Interesting. I had covered mine tightly on day 2 because I wanted to see if the C02 production would "balloon" or inflate the wrapper. That's the same day it seemed to have died off (or at the least, drastically reduced activity.)

This morning (day 5) it looks fine, and actually smells a little like sour dough bread...not stinky...just kinda nice smelling. I just fed it a few minute ago and the surface had bubbles on it almost immediately after stirring it up again. By five minutes after feeding it has bubbles all over the top. This is what it looked like five minutes after feeding. What ever is going on in there, it's pretty darn active I think.

http://img831.imageshack.us/img831/3535/photo39c.jpg

How long would you guys keep letting it go on the counter top with twice a day feedings?

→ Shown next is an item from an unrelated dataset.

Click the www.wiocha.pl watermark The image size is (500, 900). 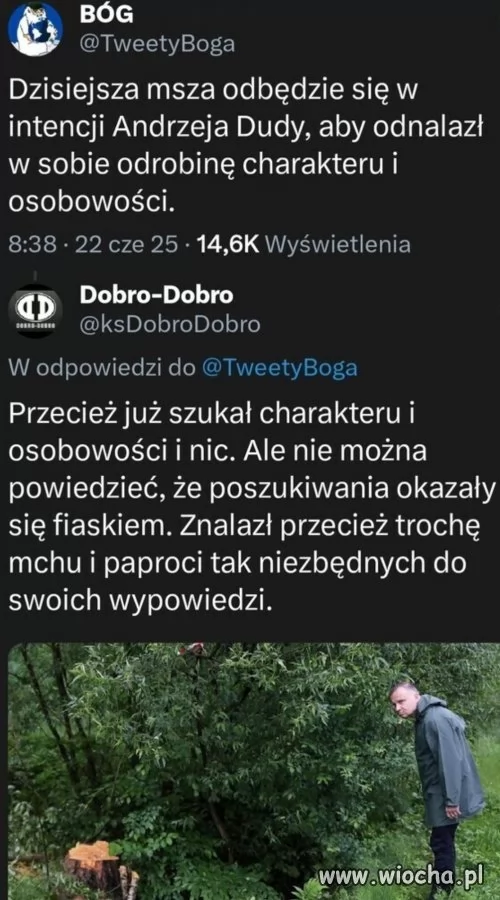[x=401, y=876]
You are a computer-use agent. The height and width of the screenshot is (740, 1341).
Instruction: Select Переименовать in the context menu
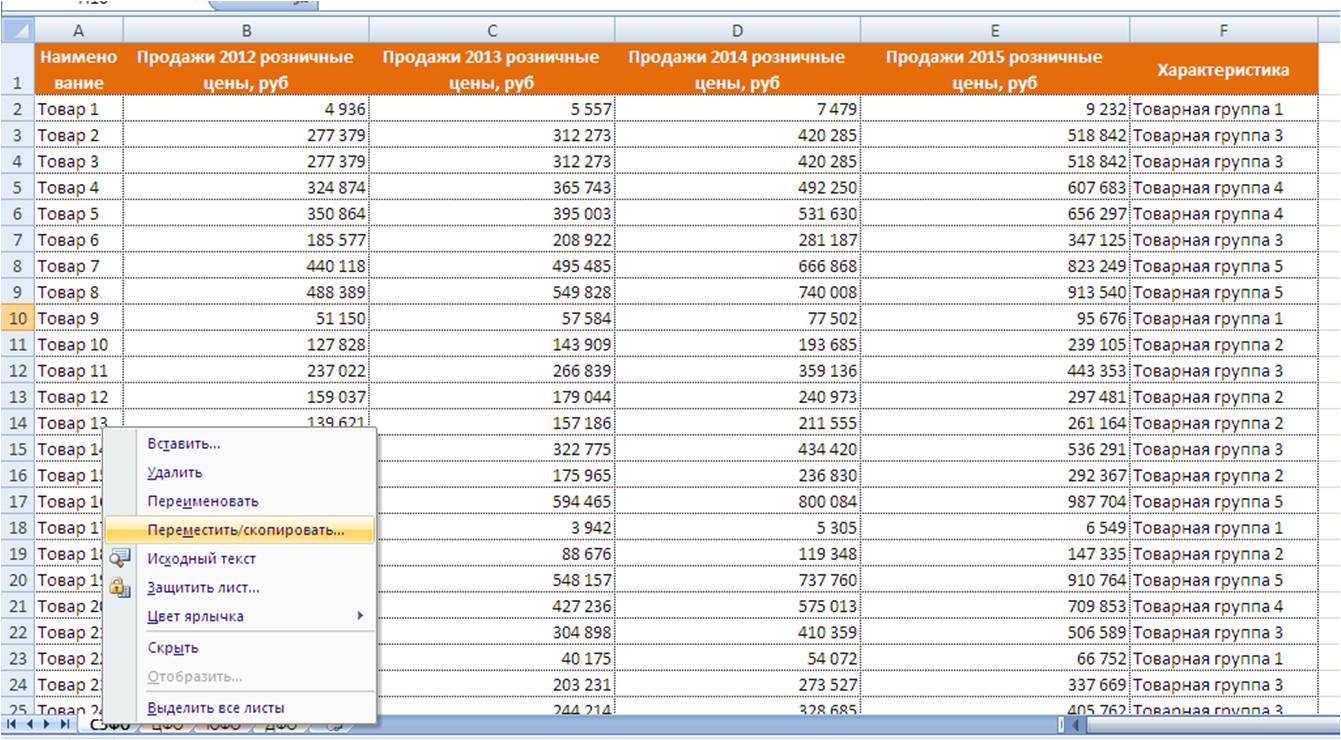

Do you think it's too soon to try baking a batch of bread from it? Tomorrow will be day six...I was thinking maybe tomorrow night do a dough for baking on Sunday???

Bill

SCChris 04-27-2012 10:11 AM

Re: My first attempt at bread and making sourdough starter.
 
I don't remember when, how many days, I made my first loaves from my starter. I'd need to refer to some other expert.



Chris

Faith In Virginia 04-27-2012 11:36 AM

Re: My first attempt at bread and making sourdough starter.
 
Personally I would give it another week. If it doubles in size in 4 to 8 hours it's running healthy. But young starters are still working out chemical balances at the 6 day mark. You can always give it a try but just don't be overly disappointed if you don't get the expected results on the first run.

WJW 04-27-2012 12:21 PM

Re: My first attempt at bread and making sourdough starter.
 
Thanks for the advice. I may give it a shot tomorrow just to see what happens.

As far as it doubling in size...I haven't noticed that my starter is doubling (or even increasing much at all). I don't know if it's too liquidy or what, but the bubbles seem to pop right through the mix and up to the surface. Should the starter be thicker?

I have a four cup measuring cup with just over two cups of starter in it. Every time I feed I remove a half a cup of starter. I then stir in one half cup of water and one half cup of flour. Intuitively, I would expect that the mixture would be getting wetter over time, but that does not seem to be happening. Evaporation? Cellular activity breaking down water into CO2? (I'm guessing the latter now that I think about it.)

As i think about it...I'm guessing that one and a half cups of starter (That's what I begin with when I feed), needs more than a half cup of flour???

Anyway, the mixture does not seem to be getting wetter and is not expanding significantly when I feed it. Just lots of bubbles.

Bill

Laurentius 04-27-2012 12:43 PM

Re: My first attempt at bread and making sourdough starter.
 
Bubbles are just one indicator a doubling in size is also and help determine when to re-feed.
Place a rubber band ( or use a marker pen)level with your starter after feeding when it double and before it collapses, you may discard some and re-feed. Give it a few more day to get stronger and more mature.

Faith In Virginia 04-27-2012 01:00 PM

Re: My first attempt at bread and making sourdough starter.
 
I feed mine 1:1:1 but that is by weight. 100% hydration
Starter feed at a 1:1:1 is half water half flour.

1 cup of flour on a dip and sweep is about 157 grams
1 cup of water is 236 grams

So you are actually feeding 78.5 grams flour and 118g grams water.

So you are keeping a starter at more like 150% hydration.

Liquid levains are typically kept at 100% to 125% hydration so you are running a bit wet.

SCChris 04-27-2012 01:35 PM

Re: My first attempt at bread and making sourdough starter.
 
I run my starter at 100g of water 100g of flour and about 35g of starter from the last batch. This gives me about 200g of starter to put toward bread and 35g to roll forward into the next batch.

Faith, how much starter do you feed? Is the 1:1:1 1 water:flour:starter?



Chris

Faith In Virginia 04-27-2012 02:08 PM

Re: My first attempt at bread and making sourdough starter.
 
Yes. I do things a bit different from others.

I take my 120g starter and feed it 120g water & 120g flour then let it rise to maximum then just to start to fall.

Then I take 40g of that and feed it 40g water & 40g flour. and put it back in the fridge.

The left over starter I put to various uses like bread or English muffins.